Metabolic profiles of human brain tumors using quantitative in vivo 1 H magnetic resonance spectroscopy

• Published in: Magnetic resonance in medicine Vol. 49; no. 2; pp. 223 - 232
• Main Authors: Howe, F.A., Barton, S.J., Cudlip, S.A., Stubbs, M., Saunders, D.E., Murphy, M., Wilkins, P., Opstad, K.S., Doyle, V.L., McLean, M.A., Bell, B.A., Griffiths, J.R.
• Format: Journal Article
• Language: English
• Published: 01.02.2003
• ISSN: 0740-3194; 1522-2594
• DOI: 10.1002/mrm.10367

Abstract Proton spectroscopy can noninvasively provide useful information on brain tumor type and grade.
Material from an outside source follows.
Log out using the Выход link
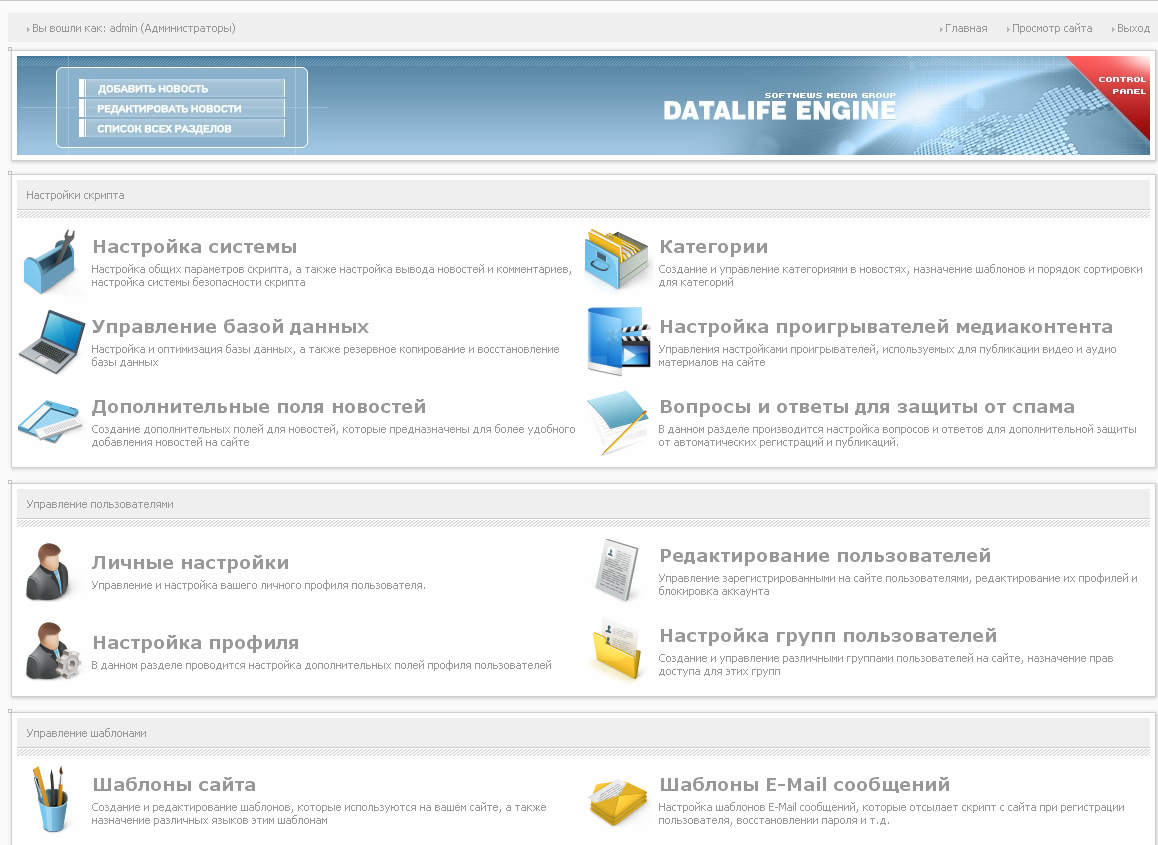 point(1133,29)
Short‐ (30 ms) and long‐ (136 ms) echo time (TE) 1 H spectra were acquired from normal white matter (NWM), meningiomas, grade II astrocytomas, anaplastic astrocytomas, glioblastomas, and metastases. Very low myo‐Inositol ([mI]) and creatine ([Cr]) were characteristic of meningiomas, and high [mI] characteristic of grade II astrocytomas. Tumor choline ([Cho]) was greater than NWM and increased with grade for grade II and anaplastic astrocytomas, but was highly variable for glioblastomas. Higher [Cho] and [Cr] correlated with low lipid and lactate ( P < 0.05), indicating a dilution of metabolite concentrations due to necrosis in high‐grade tumors. Metabolite peak area ratios showed no correlation with lipids and mI/Cho (at TE = 30 ms), and Cr/Cho (at TE = 136 ms) best correlated with tumor grade. The quantified lipid, macromolecule, and lactate levels increased with grade of tumor, consistent with progression from hypoxia to necrosis. Quantification of lipids and macromolecules at short TE provided a good marker for tumor grade, and a scatter plot of the sum of alanine, lactate, and δ1.3 lipid signals vs. mI/Cho provided a simple way to separate most tumors by type and grade. Magn Reson Med 49:223–232, 2003. © 2003 Wiley‐Liss, Inc.